Start of Provided text
Skip to content

Configuration Reference

Public runtime configuration is now centered on create_client(...) plus grouped config models.

Required Inputs

  • provider: str — provider identifier such as "sharadar" or "yfinance"
  • api_key: str | None — required for Sharadar, not accepted by the yfinance overload
  • rate_limit: int — required for Sharadar; the yfinance overload uses an internal default

Top-Level Client Parameters

  • schedule: SchedulerConfig = SchedulerConfig()
  • quality_check: Literal["warn", "error"] = "warn"
  • concurrency: int | None = None

Stage logs are always emitted at DEBUG level; the host application controls visibility and formatting via standard logging configuration.
End of Provided text
Start of Data
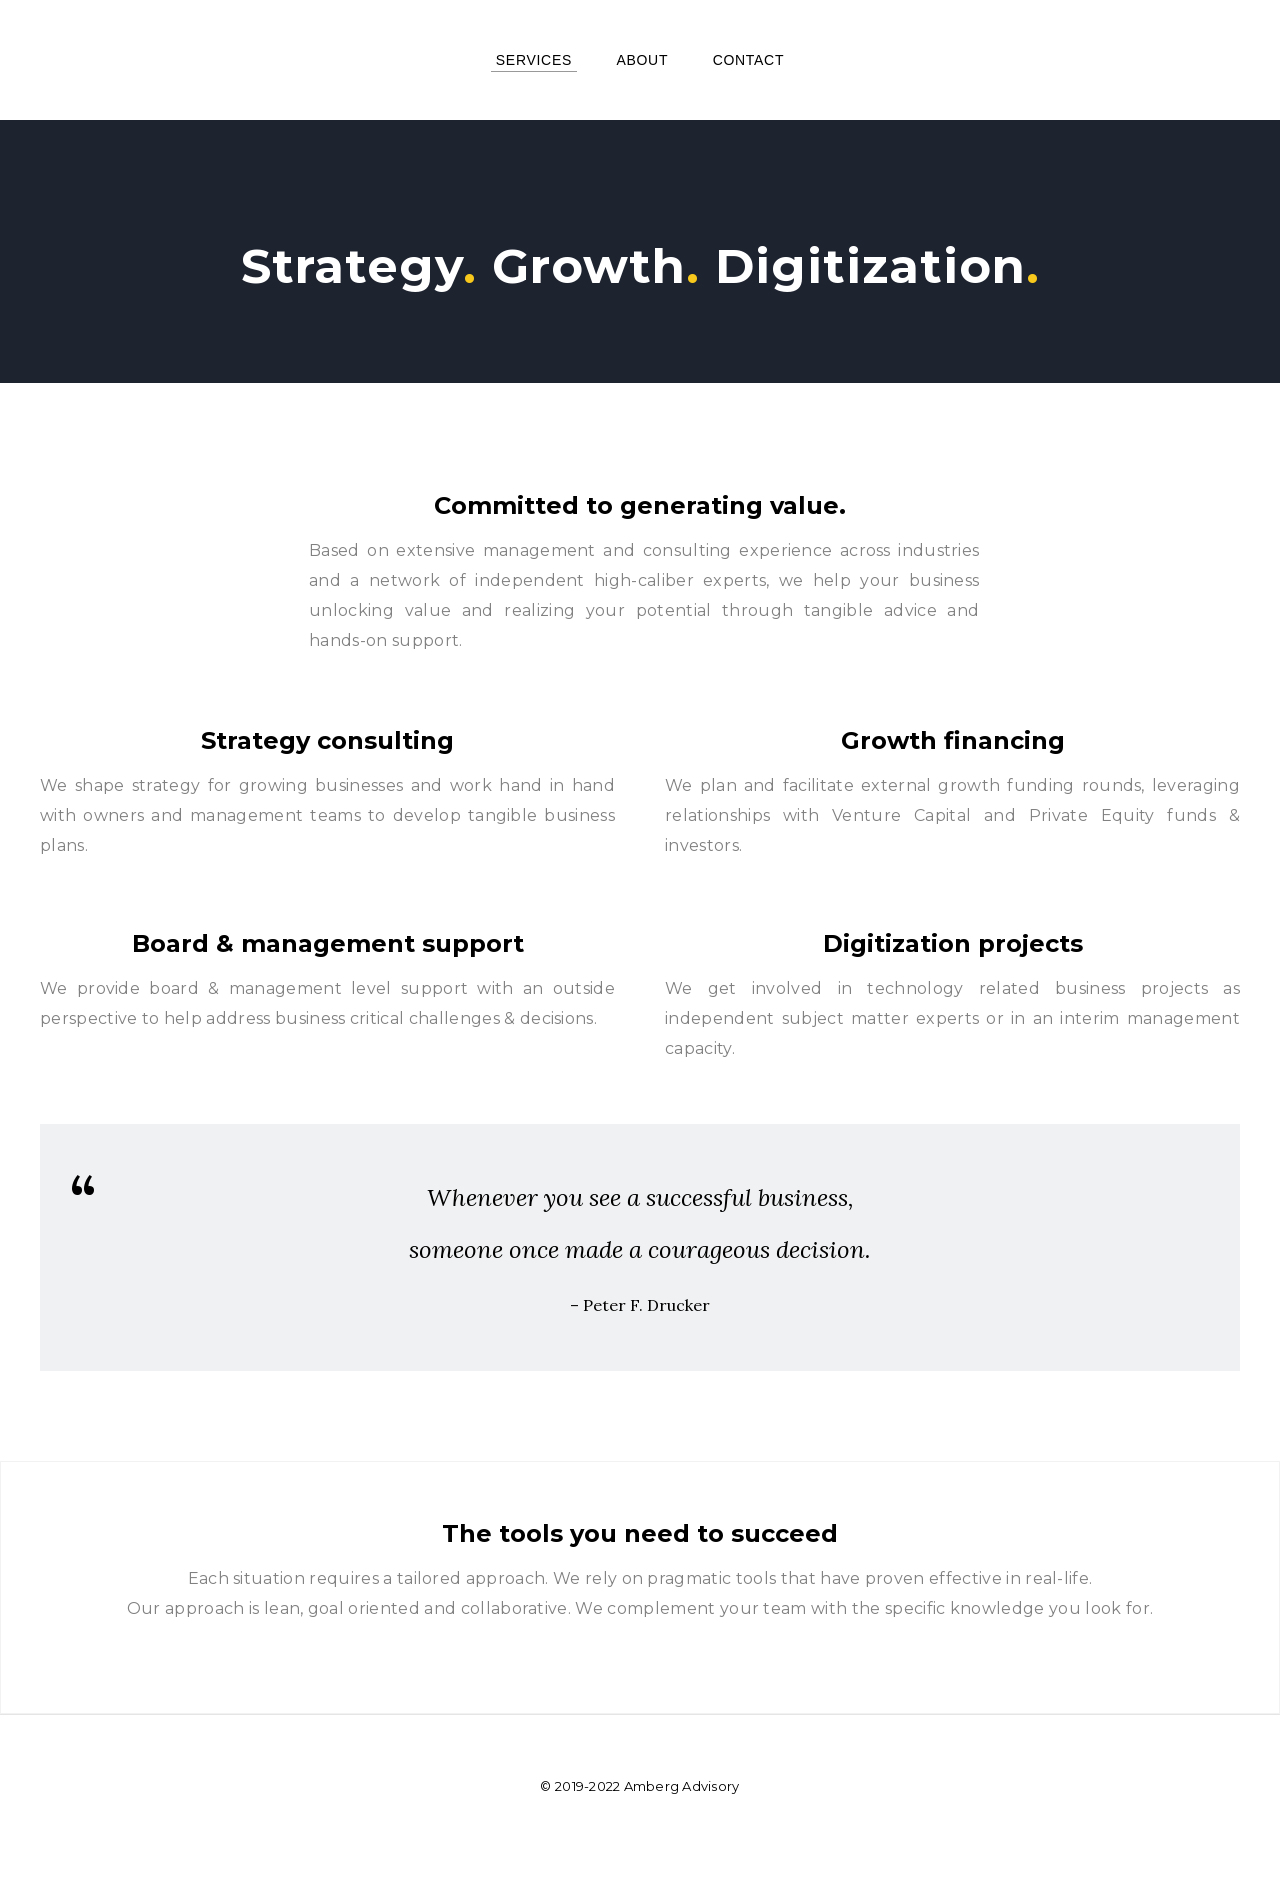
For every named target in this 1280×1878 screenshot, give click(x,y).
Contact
End of Data
▸ **Stated exercise A**: Name every parameter that the configuration reference lists under "Top-Level Client Parameters."
▸ **Stated exercise B**: Copy the configuration reference from "Required Inputs" to "SchedulerConfig = SchedulerConfig()".
▸ **Stated exercise C**: According to the configuration reference, at what level are stage logs always emitted?

▸ **Complete answer A**: schedule, quality_check, concurrency

▸ **Complete answer B**:
Required Inputs

  • provider: str — provider identifier such as "sharadar" or "yfinance"
  • api_key: str | None — required for Sharadar, not accepted by the yfinance overload
  • rate_limit: int — required for Sharadar; the yfinance overload uses an internal default

Top-Level Client Parameters

  • schedule: SchedulerConfig = SchedulerConfig()

▸ **Complete answer C**: DEBUG level